When you're busy making other plans
There’s a song John Lennon wrote for his son called ‘Beautiful Boy’. I often play it for the boys during our morning ‘play-list’ (featuring an almost exclusive selection of 70s and 80s hits for their auditory pleasure). The point is, Lennon throws a line in there that always makes me smile: “life is what happens to you when you’re busy making other plans”. As I sit at the children’s hospital, on a day that happens to be my birthday, I have to chuckle. The guy was right.
Exhibit A: my week.
A series of unfortunate incidents (for which I’m entirely responsible), resulted in the loss of my license a few months ago. Consequently, everything is a little harder than usual at the moment. We depend on my parents for help, friends and the Uber community for lifts and buses as a last resort.
It was Monday night when the boys and I found ourselves on one such adventure. Long story short, we needed to get home after sports but I had somehow managed to leave both my phone and credit card in my father’s car.

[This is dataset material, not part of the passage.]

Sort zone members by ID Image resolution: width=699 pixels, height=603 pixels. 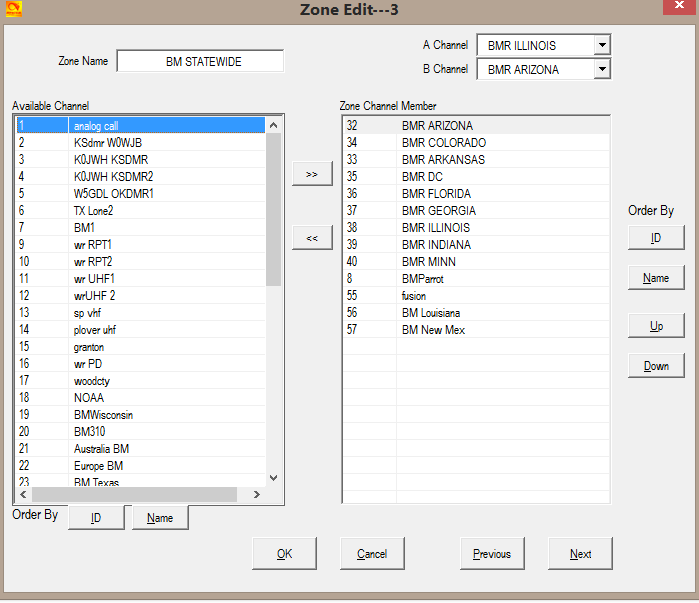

We had planned to catch an Uber home- but we could not order one without a phone. So we thought about catching a bus, but realised we had no cash. We went to the bank to draw money out, but remembered we had no card. I thought about transferring money to a different card… then remembered I had no phone!
And so begun a two and a half hour creative journey home that included using the McDonald’s free wifi on my laptop, a bus trip, a pit stop for dinner and a 2km walk home in the dark. Under normal circumstances, the whole thing would have been a boring 10 minute drive home, but because ‘life happened’, it became an adventure.

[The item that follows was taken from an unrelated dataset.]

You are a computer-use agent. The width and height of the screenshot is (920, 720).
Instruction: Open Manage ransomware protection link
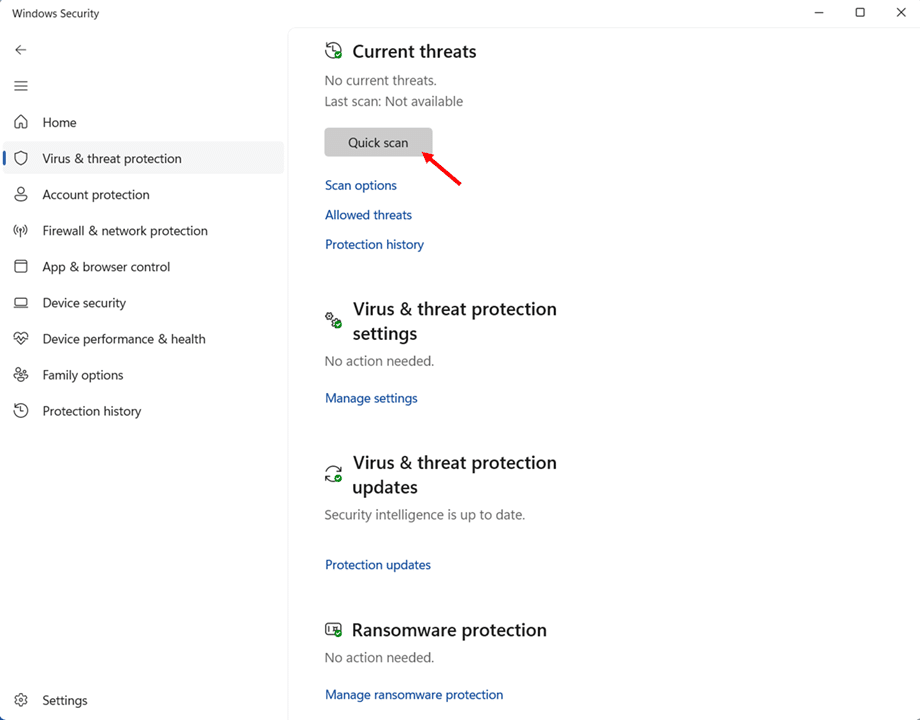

With the focus of a family of McGyvers, we problem-solved together, shared lots of laughs, mused about life before mobile phones and even had a philosophical discussion on our walk about the plot of ‘Fresh Prince of Bel Air’. Who knew that was even possible.
As I tucked my tired boys into bed that night, one of them turned to me sleepily and said, “Mum, can we do that again?”. It made me smile. How easy it is to make memories. I wondered how many times I have missed similar opportunities because I’ve been too busy being frustrated or annoyed.
Had I focused on the two and a half hours of hassle, instead of the two and a half hours of connection, the evening would have been quite different. My mood would have spread like a feral virus to the kids, and we would have arrived home exhausted and cranky.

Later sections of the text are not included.